== Task directions ==
Scan the records for the word "component". Return each line where it is found.

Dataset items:

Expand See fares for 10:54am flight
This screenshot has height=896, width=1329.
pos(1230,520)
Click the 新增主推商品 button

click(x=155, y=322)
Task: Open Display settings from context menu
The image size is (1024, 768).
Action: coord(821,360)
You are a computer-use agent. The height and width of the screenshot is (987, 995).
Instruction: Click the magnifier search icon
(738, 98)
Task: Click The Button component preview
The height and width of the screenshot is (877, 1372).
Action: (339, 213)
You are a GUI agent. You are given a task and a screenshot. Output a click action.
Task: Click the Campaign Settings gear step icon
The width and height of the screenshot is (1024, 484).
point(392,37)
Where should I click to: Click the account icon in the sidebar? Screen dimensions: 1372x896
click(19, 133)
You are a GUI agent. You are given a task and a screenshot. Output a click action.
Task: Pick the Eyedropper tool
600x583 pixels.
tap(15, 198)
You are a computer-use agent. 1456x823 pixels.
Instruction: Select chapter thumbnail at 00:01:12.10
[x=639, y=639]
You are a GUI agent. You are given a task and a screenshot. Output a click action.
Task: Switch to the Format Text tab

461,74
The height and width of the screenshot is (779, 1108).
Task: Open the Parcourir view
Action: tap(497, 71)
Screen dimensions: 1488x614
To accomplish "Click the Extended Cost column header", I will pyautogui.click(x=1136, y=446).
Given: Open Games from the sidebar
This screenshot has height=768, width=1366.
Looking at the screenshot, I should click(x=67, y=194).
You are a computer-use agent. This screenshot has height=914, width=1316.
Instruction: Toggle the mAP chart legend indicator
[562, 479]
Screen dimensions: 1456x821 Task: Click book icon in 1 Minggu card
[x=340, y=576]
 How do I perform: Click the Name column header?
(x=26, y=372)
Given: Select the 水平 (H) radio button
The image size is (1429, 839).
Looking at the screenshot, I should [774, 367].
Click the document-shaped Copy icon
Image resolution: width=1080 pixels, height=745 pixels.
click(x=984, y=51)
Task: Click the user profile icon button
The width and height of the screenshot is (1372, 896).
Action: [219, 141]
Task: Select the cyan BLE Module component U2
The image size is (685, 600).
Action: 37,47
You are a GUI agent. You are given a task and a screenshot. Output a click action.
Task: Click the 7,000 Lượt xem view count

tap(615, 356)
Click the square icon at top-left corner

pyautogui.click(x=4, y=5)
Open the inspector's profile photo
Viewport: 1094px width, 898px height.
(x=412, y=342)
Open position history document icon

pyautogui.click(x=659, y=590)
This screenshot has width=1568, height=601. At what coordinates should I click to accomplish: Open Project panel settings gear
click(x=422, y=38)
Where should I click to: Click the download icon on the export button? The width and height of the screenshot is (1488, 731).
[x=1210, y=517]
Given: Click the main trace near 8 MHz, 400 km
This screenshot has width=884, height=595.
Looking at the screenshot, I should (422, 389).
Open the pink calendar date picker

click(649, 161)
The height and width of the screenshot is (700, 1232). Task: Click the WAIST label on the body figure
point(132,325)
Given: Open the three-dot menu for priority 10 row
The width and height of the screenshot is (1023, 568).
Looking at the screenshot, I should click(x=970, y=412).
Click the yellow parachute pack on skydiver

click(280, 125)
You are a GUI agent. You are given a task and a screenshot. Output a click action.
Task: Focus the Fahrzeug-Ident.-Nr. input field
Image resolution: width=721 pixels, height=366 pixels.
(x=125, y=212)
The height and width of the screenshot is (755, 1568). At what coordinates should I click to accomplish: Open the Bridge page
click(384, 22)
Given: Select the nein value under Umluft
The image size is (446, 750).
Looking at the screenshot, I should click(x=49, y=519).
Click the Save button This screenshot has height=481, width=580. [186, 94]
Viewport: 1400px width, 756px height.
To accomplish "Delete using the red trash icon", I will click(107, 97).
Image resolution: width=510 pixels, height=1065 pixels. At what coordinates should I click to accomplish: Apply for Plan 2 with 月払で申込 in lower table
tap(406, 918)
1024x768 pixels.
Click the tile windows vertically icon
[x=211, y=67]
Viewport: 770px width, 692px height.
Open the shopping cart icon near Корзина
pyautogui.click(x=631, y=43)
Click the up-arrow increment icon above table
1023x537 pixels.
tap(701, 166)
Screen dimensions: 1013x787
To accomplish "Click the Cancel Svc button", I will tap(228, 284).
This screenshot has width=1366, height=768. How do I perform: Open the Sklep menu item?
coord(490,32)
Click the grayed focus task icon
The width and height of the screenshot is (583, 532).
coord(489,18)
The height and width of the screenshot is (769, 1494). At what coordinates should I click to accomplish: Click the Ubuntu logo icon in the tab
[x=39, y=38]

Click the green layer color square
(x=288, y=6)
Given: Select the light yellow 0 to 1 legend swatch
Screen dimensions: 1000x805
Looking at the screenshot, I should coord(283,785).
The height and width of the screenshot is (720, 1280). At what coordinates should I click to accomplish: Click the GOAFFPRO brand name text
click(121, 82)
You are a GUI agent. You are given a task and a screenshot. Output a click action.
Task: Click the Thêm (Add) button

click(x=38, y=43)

== Task result ==
Task: Click The Button component preview
Task: Select the cyan BLE Module component U2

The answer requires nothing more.